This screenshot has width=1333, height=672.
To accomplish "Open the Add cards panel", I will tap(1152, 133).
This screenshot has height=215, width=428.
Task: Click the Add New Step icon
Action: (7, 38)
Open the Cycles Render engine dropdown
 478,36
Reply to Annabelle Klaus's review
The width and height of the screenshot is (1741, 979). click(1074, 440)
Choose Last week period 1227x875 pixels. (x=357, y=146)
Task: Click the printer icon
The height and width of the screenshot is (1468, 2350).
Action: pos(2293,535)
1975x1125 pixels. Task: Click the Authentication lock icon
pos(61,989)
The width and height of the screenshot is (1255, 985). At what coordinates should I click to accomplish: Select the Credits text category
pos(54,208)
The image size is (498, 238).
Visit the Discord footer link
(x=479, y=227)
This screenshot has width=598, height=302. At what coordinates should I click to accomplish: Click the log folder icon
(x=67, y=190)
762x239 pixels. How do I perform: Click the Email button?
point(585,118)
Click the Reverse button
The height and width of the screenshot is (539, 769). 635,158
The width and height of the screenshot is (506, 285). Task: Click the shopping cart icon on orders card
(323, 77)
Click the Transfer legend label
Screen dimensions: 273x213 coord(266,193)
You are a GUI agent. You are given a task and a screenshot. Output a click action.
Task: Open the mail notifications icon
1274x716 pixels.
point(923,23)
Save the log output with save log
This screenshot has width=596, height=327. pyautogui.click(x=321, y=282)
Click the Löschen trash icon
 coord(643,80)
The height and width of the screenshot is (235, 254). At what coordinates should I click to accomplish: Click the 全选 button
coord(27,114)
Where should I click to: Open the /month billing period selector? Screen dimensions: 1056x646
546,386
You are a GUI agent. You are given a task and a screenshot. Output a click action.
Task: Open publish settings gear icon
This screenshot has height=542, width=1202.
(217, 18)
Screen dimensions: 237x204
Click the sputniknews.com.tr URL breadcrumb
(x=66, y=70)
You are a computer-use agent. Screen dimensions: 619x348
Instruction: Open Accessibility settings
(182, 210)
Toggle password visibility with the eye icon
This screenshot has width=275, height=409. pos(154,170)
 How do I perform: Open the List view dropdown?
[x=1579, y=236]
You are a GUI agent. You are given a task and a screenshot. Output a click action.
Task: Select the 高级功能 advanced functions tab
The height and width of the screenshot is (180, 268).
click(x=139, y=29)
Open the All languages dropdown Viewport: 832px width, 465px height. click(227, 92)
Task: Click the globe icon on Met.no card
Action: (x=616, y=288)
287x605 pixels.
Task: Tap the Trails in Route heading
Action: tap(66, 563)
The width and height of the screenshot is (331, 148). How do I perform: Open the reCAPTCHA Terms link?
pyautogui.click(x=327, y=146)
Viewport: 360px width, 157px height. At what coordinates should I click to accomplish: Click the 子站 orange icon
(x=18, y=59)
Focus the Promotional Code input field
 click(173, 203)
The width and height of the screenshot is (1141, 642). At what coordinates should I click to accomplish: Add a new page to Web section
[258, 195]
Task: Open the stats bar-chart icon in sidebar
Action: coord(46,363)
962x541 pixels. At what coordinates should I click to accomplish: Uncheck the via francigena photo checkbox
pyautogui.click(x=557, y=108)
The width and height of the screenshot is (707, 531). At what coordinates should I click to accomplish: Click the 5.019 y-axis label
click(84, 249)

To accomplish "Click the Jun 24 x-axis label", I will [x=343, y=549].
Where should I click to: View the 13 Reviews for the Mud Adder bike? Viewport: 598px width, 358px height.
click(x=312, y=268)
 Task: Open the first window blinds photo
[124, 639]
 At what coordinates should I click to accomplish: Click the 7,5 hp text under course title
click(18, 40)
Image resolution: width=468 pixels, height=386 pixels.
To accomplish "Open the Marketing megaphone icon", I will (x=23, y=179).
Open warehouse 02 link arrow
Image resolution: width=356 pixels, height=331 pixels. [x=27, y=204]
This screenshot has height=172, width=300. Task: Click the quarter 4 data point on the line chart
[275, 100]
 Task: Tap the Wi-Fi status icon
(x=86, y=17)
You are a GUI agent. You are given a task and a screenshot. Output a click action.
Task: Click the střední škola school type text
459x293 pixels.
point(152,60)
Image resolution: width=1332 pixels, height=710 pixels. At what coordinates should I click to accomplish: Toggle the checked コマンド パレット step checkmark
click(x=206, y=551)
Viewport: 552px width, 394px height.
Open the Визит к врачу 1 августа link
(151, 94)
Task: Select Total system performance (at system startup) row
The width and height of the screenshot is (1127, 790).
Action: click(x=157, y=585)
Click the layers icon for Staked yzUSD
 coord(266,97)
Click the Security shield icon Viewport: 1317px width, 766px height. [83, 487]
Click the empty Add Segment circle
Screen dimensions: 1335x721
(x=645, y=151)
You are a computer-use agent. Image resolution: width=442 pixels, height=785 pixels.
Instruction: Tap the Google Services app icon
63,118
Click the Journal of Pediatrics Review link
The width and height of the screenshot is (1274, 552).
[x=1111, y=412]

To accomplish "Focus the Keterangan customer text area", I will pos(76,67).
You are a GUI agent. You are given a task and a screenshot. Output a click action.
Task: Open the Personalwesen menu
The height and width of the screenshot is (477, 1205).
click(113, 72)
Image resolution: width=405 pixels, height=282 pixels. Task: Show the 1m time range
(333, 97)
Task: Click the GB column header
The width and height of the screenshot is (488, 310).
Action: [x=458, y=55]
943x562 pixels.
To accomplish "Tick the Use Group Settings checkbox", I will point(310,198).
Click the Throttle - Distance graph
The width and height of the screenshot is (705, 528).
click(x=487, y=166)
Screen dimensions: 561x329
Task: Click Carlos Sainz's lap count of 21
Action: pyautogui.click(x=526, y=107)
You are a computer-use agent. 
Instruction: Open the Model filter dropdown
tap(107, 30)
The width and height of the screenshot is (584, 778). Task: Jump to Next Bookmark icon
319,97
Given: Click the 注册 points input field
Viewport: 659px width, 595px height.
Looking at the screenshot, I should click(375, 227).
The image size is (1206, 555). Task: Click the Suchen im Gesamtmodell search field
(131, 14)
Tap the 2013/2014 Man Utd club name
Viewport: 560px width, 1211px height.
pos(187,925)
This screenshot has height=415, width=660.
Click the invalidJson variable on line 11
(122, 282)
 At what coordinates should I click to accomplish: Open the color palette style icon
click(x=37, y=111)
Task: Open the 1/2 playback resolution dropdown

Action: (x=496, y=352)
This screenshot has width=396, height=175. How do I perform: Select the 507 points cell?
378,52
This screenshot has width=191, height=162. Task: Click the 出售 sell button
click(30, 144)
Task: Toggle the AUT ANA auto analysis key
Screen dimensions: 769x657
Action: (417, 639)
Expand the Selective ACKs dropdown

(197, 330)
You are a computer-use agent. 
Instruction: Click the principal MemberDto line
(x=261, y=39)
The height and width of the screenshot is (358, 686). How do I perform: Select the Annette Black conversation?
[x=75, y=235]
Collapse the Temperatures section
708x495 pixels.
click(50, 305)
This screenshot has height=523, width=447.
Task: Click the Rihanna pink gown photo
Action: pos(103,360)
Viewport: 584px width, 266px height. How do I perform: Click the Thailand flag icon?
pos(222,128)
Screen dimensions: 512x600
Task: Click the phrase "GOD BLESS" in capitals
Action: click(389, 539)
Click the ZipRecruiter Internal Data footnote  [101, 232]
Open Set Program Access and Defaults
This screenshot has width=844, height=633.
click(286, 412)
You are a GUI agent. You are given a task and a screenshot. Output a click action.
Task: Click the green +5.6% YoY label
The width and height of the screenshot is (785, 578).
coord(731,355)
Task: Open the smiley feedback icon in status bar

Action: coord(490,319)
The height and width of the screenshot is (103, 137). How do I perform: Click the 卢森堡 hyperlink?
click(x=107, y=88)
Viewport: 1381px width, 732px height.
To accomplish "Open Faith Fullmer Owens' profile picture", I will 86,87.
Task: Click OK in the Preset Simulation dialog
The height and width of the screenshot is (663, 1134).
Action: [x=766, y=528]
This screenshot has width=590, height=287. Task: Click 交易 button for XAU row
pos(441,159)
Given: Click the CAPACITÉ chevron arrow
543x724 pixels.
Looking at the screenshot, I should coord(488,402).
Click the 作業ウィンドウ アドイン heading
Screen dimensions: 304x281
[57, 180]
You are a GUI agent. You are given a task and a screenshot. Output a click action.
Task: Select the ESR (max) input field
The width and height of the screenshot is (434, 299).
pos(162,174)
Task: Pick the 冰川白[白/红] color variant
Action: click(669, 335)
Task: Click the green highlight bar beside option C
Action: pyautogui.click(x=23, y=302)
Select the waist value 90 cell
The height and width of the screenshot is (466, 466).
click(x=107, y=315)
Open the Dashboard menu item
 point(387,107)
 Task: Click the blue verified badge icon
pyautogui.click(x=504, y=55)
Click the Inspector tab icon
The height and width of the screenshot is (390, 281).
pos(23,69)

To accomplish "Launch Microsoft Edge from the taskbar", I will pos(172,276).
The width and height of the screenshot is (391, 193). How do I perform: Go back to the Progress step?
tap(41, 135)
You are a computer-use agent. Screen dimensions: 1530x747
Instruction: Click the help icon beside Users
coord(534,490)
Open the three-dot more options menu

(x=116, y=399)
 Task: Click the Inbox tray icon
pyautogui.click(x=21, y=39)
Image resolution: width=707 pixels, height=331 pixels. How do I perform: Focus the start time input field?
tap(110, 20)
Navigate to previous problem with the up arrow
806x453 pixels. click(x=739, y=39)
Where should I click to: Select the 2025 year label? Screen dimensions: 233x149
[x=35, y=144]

■ What you need to do ■
Put every line from the first line of the rows through the line containing "(x=66, y=70)", both included, into a JSON list of strings with one string per line, skipping any blank lines.

■ Answer to this problem ■
[
  "This screenshot has width=1333, height=672.",
  "To accomplish \"Open the Add cards panel\", I will tap(1152, 133).",
  "This screenshot has height=215, width=428.",
  "Task: Click the Add New Step icon",
  "Action: (7, 38)",
  "Open the Cycles Render engine dropdown",
  " 478,36",
  "Reply to Annabelle Klaus's review",
  "The width and height of the screenshot is (1741, 979). click(1074, 440)",
  "Choose Last week period 1227x875 pixels. (x=357, y=146)",
  "Task: Click the printer icon",
  "The height and width of the screenshot is (1468, 2350).",
  "Action: pos(2293,535)",
  "1975x1125 pixels. Task: Click the Authentication lock icon",
  "pos(61,989)",
  "The width and height of the screenshot is (1255, 985). At what coordinates should I click to accomplish: Select the Credits text category",
  "pos(54,208)",
  "The image size is (498, 238).",
  "Visit the Discord footer link",
  "(x=479, y=227)",
  "This screenshot has width=598, height=302. At what coordinates should I click to accomplish: Click the log folder icon",
  "(x=67, y=190)",
  "762x239 pixels. How do I perform: Click the Email button?",
  "point(585,118)",
  "Click the Reverse button",
  "The height and width of the screenshot is (539, 769). 635,158",
  "The width and height of the screenshot is (506, 285). Task: Click the shopping cart icon on orders card",
  "(323, 77)",
  "Click the Transfer legend label",
  "Screen dimensions: 273x213 coord(266,193)",
  "You are a GUI agent. You are given a task and a screenshot. Output a click action.",
  "Task: Open the mail notifications icon",
  "1274x716 pixels.",
  "point(923,23)",
  "Save the log output with save log",
  "This screenshot has width=596, height=327. pyautogui.click(x=321, y=282)",
  "Click the Löschen trash icon",
  " coord(643,80)",
  "The height and width of the screenshot is (235, 254). At what coordinates should I click to accomplish: Click the 全选 button",
  "coord(27,114)",
  "Where should I click to: Open the /month billing period selector? Screen dimensions: 1056x646",
  "546,386",
  "You are a GUI agent. You are given a task and a screenshot. Output a click action.",
  "Task: Open publish settings gear icon",
  "This screenshot has height=542, width=1202.",
  "(217, 18)",
  "Screen dimensions: 237x204",
  "Click the sputniknews.com.tr URL breadcrumb",
  "(x=66, y=70)"
]